Republican legislators reportedly oppose the Biden administration’s request for a temporary extension of a historic science and technology deal with China because they claim Beijing has utilized the agreement to further its security and military goals.
The agreement’s extension would keep it in effect for an additional six months and give the United States time “to undertake negotiations to amend and strengthen the terms,” a State Department official said on Wednesday.
The agreement establishes the guidelines for government-level cooperation on scientific research.
China’s Foreign Ministry stated that it was ready to have frank discussions on the matter with the United States and expressed the hope that both nations would “work together to promote an early renewal” of the deal.
The 1979 normalization of relations between the two countries led to the signing of this agreement, which marked the beginning of a new era of scientific collaboration and led to advancements in fields like clean energy and public health.
However, as competition between the two countries has grown, the agreement has come under increased scrutiny.
Rep.

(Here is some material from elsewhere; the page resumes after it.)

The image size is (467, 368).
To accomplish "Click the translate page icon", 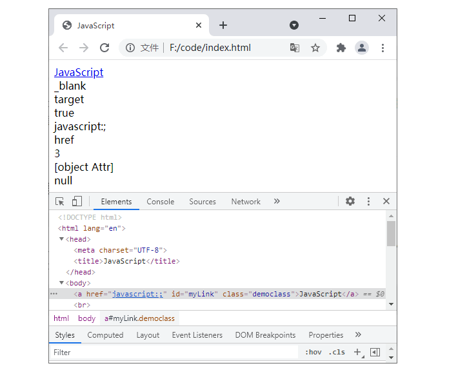I will [294, 48].
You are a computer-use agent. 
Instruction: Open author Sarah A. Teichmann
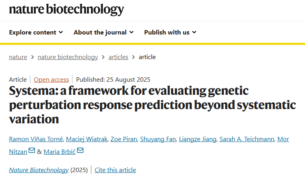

Mike Gallagher (R-Wis.), chairman of the select committee on China in the U.S. House of Representatives, and nine other Republican members of Congress wrote to Secretary of State Antony Blinken in June pleading with him not to extend the deal before its deadline of August 27.
The letter made the case that by granting China access to cutting-edge American research, the deal was assisting China’s military modernisation.
A bill that would compel the secretary of state to notify Congress 30 days in advance of any new agreement to collaborate with China on science and technology was put out this week by three Republican members of the House select committee on China.